*Work instructions*.
Give a verbatim quotation of every record.

*Records for this exercise*.
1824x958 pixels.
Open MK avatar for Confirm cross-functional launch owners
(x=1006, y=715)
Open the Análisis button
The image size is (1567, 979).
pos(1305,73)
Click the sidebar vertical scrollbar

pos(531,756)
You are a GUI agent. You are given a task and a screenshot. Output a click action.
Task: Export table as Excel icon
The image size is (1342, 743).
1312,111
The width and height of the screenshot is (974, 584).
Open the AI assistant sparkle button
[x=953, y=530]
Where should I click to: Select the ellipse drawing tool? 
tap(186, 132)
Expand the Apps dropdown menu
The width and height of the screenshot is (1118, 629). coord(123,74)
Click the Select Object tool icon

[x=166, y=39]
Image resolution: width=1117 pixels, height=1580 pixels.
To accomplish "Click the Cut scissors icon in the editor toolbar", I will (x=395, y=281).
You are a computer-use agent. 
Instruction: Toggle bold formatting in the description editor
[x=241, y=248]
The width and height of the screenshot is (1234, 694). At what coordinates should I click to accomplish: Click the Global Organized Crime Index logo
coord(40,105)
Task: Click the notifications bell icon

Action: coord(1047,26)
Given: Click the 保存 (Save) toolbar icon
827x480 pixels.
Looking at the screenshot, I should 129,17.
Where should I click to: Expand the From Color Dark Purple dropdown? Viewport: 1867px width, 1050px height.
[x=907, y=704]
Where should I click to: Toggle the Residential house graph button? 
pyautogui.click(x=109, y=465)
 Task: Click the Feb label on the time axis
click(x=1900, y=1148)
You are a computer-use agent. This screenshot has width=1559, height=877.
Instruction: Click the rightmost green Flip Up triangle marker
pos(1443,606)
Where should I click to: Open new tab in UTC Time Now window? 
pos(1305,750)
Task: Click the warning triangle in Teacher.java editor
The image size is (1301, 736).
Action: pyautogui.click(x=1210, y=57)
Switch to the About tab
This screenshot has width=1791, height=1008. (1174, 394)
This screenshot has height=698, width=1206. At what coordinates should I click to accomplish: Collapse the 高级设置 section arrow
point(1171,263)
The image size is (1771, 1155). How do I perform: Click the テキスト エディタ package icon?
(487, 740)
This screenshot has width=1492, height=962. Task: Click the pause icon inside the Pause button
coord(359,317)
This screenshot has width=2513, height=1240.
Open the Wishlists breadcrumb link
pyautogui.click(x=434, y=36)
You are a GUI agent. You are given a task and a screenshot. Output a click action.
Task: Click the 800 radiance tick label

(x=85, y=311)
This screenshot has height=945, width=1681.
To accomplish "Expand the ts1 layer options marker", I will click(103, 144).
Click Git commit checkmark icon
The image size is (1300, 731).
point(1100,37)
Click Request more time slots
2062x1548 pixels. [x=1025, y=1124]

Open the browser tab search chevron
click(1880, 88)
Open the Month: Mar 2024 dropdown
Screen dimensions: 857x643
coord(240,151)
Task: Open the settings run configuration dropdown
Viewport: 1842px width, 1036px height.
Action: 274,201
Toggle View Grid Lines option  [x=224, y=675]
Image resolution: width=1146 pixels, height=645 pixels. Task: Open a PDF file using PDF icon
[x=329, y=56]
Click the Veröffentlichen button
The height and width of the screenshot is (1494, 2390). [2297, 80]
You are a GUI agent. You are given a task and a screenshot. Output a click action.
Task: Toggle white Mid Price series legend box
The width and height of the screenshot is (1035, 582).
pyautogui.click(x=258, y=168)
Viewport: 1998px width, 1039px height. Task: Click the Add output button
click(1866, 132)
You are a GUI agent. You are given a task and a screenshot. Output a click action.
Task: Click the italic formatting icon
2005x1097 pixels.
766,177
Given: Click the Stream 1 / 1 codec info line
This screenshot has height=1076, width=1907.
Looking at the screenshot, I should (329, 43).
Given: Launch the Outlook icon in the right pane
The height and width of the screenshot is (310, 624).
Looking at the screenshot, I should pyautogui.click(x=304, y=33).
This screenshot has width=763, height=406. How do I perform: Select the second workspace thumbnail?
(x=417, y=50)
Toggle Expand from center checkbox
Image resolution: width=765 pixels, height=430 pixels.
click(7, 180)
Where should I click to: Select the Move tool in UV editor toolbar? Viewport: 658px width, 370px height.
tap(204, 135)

*Task result*.
1824x958 pixels.
Open MK avatar for Confirm cross-functional launch owners
(x=1006, y=715)
Open the Análisis button
The image size is (1567, 979).
pos(1305,73)
Click the sidebar vertical scrollbar

pos(531,756)
You are a GUI agent. You are given a task and a screenshot. Output a click action.
Task: Export table as Excel icon
The image size is (1342, 743).
1312,111
The width and height of the screenshot is (974, 584).
Open the AI assistant sparkle button
[x=953, y=530]
Where should I click to: Select the ellipse drawing tool? 
tap(186, 132)
Expand the Apps dropdown menu
The width and height of the screenshot is (1118, 629). coord(123,74)
Click the Select Object tool icon

[x=166, y=39]
Image resolution: width=1117 pixels, height=1580 pixels.
To accomplish "Click the Cut scissors icon in the editor toolbar", I will (x=395, y=281).
You are a computer-use agent. 
Instruction: Toggle bold formatting in the description editor
[x=241, y=248]
The width and height of the screenshot is (1234, 694). At what coordinates should I click to accomplish: Click the Global Organized Crime Index logo
coord(40,105)
Task: Click the notifications bell icon

Action: coord(1047,26)
Given: Click the 保存 (Save) toolbar icon
827x480 pixels.
Looking at the screenshot, I should 129,17.
Where should I click to: Expand the From Color Dark Purple dropdown? Viewport: 1867px width, 1050px height.
[x=907, y=704]
Where should I click to: Toggle the Residential house graph button? 
pyautogui.click(x=109, y=465)
 Task: Click the Feb label on the time axis
click(x=1900, y=1148)
You are a computer-use agent. This screenshot has width=1559, height=877.
Instruction: Click the rightmost green Flip Up triangle marker
pos(1443,606)
Where should I click to: Open new tab in UTC Time Now window? 
pos(1305,750)
Task: Click the warning triangle in Teacher.java editor
The image size is (1301, 736).
Action: pyautogui.click(x=1210, y=57)
Switch to the About tab
This screenshot has width=1791, height=1008. (1174, 394)
This screenshot has height=698, width=1206. At what coordinates should I click to accomplish: Collapse the 高级设置 section arrow
point(1171,263)
The image size is (1771, 1155). How do I perform: Click the テキスト エディタ package icon?
(487, 740)
This screenshot has width=1492, height=962. Task: Click the pause icon inside the Pause button
coord(359,317)
This screenshot has width=2513, height=1240.
Open the Wishlists breadcrumb link
pyautogui.click(x=434, y=36)
You are a GUI agent. You are given a task and a screenshot. Output a click action.
Task: Click the 800 radiance tick label

(x=85, y=311)
This screenshot has height=945, width=1681.
To accomplish "Expand the ts1 layer options marker", I will click(103, 144).
Click Git commit checkmark icon
The image size is (1300, 731).
point(1100,37)
Click Request more time slots
2062x1548 pixels. [x=1025, y=1124]

Open the browser tab search chevron
click(1880, 88)
Open the Month: Mar 2024 dropdown
Screen dimensions: 857x643
coord(240,151)
Task: Open the settings run configuration dropdown
Viewport: 1842px width, 1036px height.
Action: 274,201
Toggle View Grid Lines option  [x=224, y=675]
Image resolution: width=1146 pixels, height=645 pixels. Task: Open a PDF file using PDF icon
[x=329, y=56]
Click the Veröffentlichen button
The height and width of the screenshot is (1494, 2390). [2297, 80]
You are a GUI agent. You are given a task and a screenshot. Output a click action.
Task: Toggle white Mid Price series legend box
The width and height of the screenshot is (1035, 582).
pyautogui.click(x=258, y=168)
Viewport: 1998px width, 1039px height. Task: Click the Add output button
click(1866, 132)
You are a GUI agent. You are given a task and a screenshot. Output a click action.
Task: Click the italic formatting icon
2005x1097 pixels.
766,177
Given: Click the Stream 1 / 1 codec info line
This screenshot has height=1076, width=1907.
Looking at the screenshot, I should (329, 43).
Given: Launch the Outlook icon in the right pane
The height and width of the screenshot is (310, 624).
Looking at the screenshot, I should pyautogui.click(x=304, y=33).
This screenshot has width=763, height=406. How do I perform: Select the second workspace thumbnail?
(x=417, y=50)
Toggle Expand from center checkbox
Image resolution: width=765 pixels, height=430 pixels.
click(7, 180)
Where should I click to: Select the Move tool in UV editor toolbar? Viewport: 658px width, 370px height.
tap(204, 135)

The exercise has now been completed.